Spicy Breakfast PizzaBreakfast
When you want a family favorite for a morning meal, try this kid-friendly recipe for breakfast pizza. By swapping the tomato base with scrambled eggs and topping with green veggies, pizza for breakfast is an easy way to serve a traditional dinner for a delicious twist in the morning. For a bit of spice, top your slice with sriracha sauce. When you pair each serving with a glass of milk, you get 18 grams of protein in this breakfast recipe.
- 4 – eggs
- 2 tablespoons – fat-free milk
- 1 teaspoon – olive oil
- 1 cup – fresh asparagus, cut into 1-inch pieces
- 1 tablespoon – minced fresh chives or green onions
- 1 – 12” prepared whole wheat pizza crust
- 3/4 cup – shredded part-skim mozzarella cheese
- 1 cup – fresh arugula
- Sriracha sauce (optional)
- Pair each serving with:
- 8-ounce glass of milk
Preheat oven to 425°F.
Whisk the eggs and 2 tablespoons milk together in a small bowl.

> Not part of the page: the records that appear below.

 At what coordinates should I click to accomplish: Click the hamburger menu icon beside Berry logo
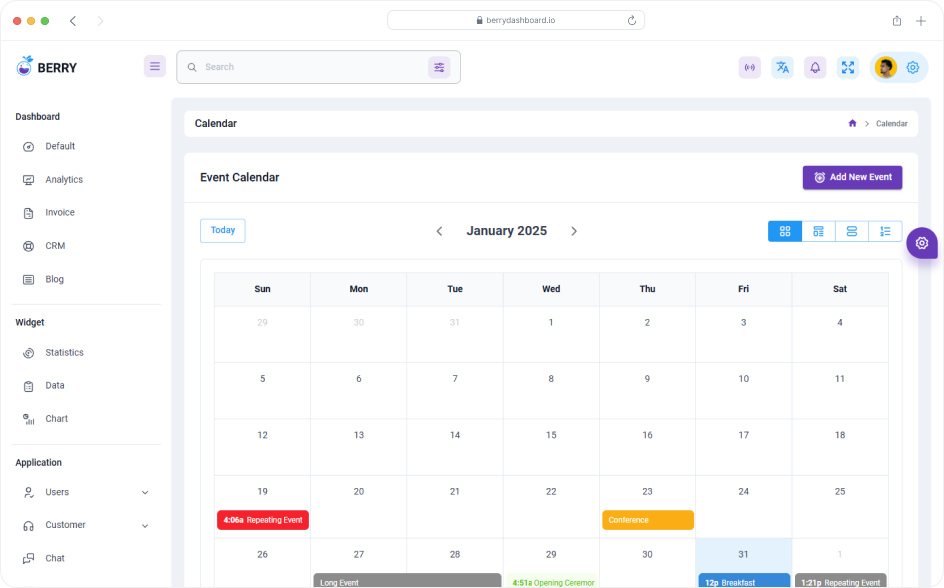tap(155, 66)
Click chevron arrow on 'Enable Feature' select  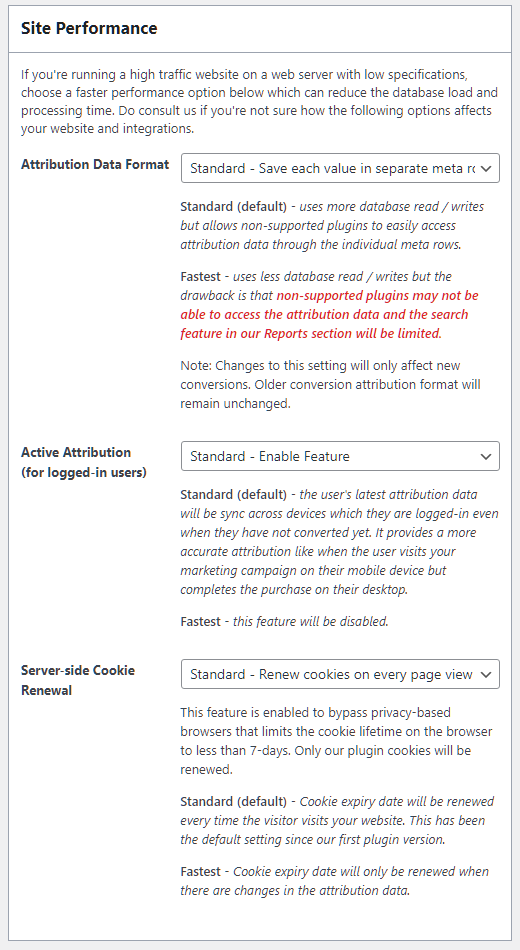point(485,457)
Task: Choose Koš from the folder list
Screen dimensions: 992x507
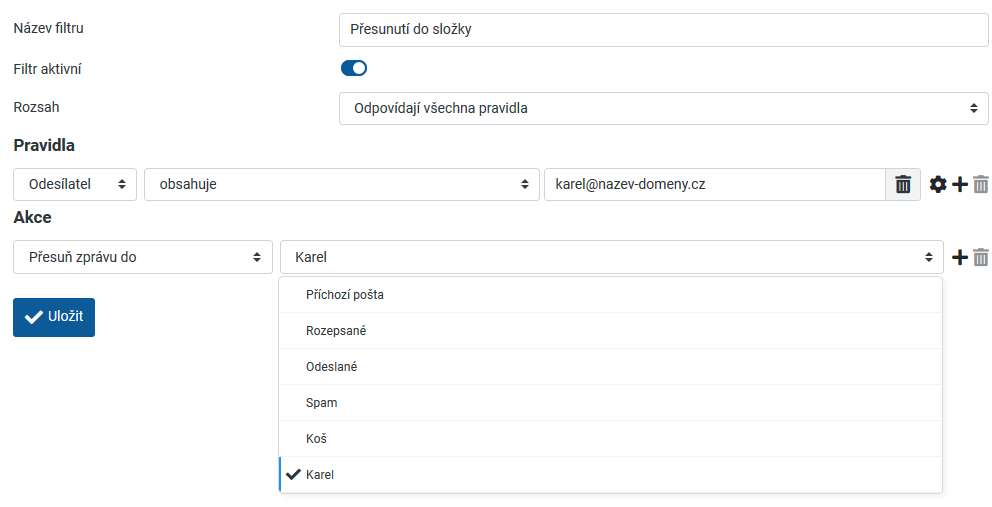Action: 317,439
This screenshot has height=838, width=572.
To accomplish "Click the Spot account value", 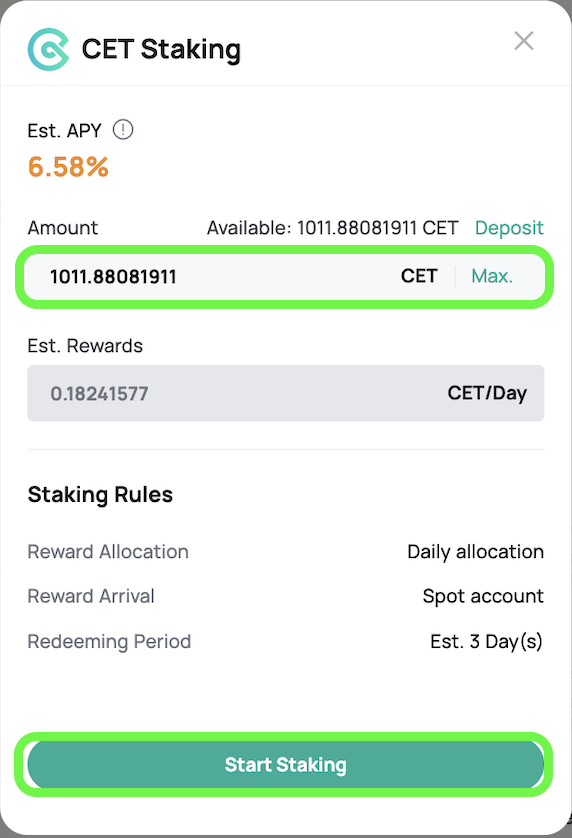I will click(483, 596).
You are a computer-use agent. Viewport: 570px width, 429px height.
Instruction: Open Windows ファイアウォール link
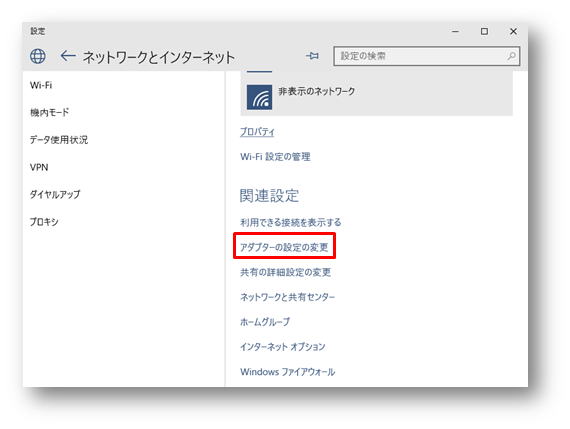pyautogui.click(x=287, y=372)
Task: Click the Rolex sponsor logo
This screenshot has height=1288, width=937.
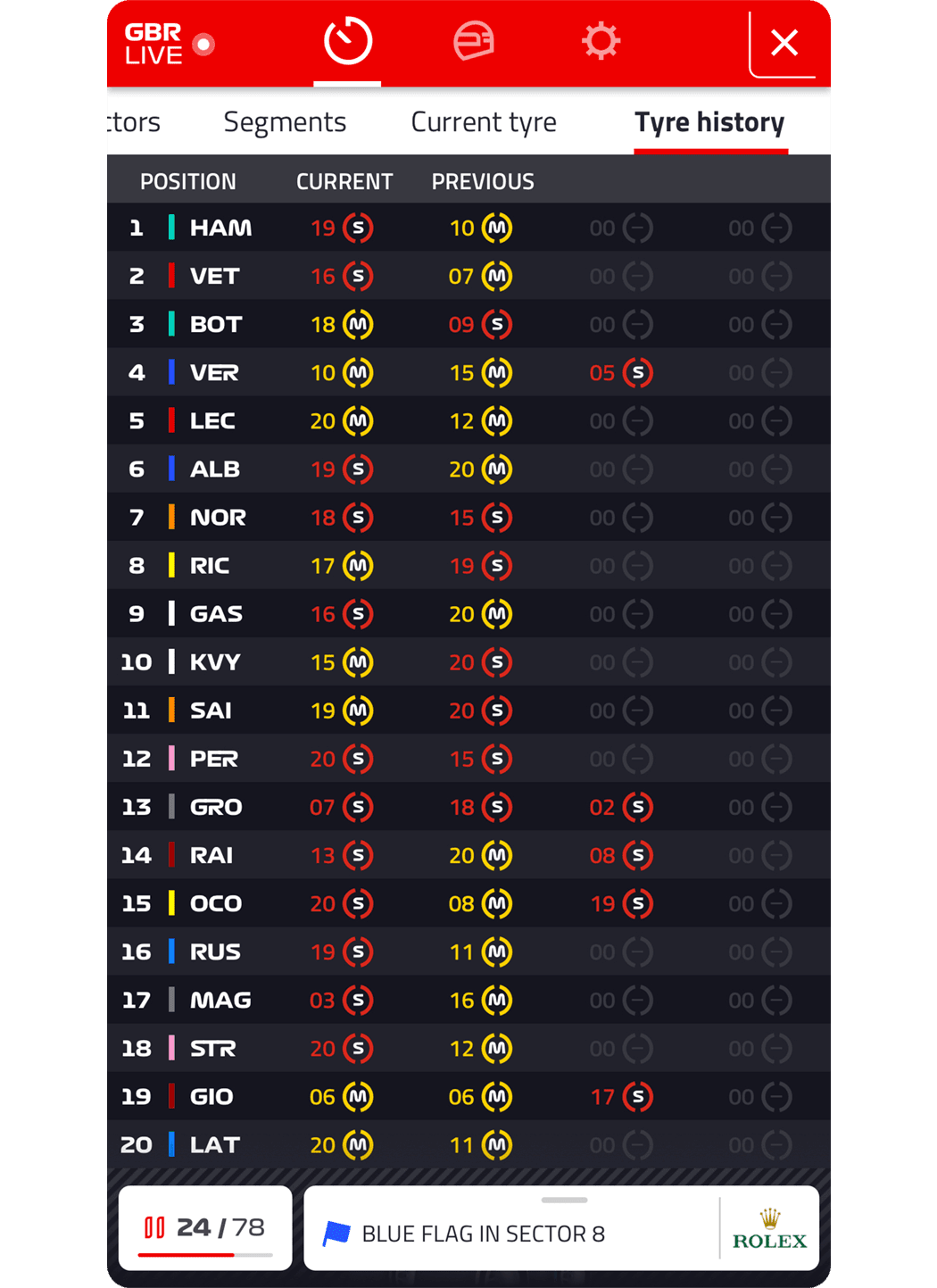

Coat a large non-stick skillet with cooking spray. Heat the pan and olive oil over medium heat. Add the asparagus and cook 3 to 5 minutes or until slightly softened.
Stir in the egg mixture and cook just until set, stirring frequently with a rubber spatula. Do not overcook. Remove skillet from the heat and fold in the chives.
To assemble the pizza, spoon the egg mixture onto the pizza crust. Sprinkle with the mozzarella and bake until cheese is melted, about 5 minutes.
To serve, top with arugula and drizzle with Sriracha sauce to taste. Cut into 6 wedges before serving with an 8-ounce glass of milk.
210 calories; 7 g fat; 3 g saturated fat; 135 mg cholesterol; 18 g protein; 18 g carbohydrates; 1 g fiber; 280 mg sodium; 445 mg calcium. Nutrition figures based on using fat-free milk, and include an 8-ounce glass of milk.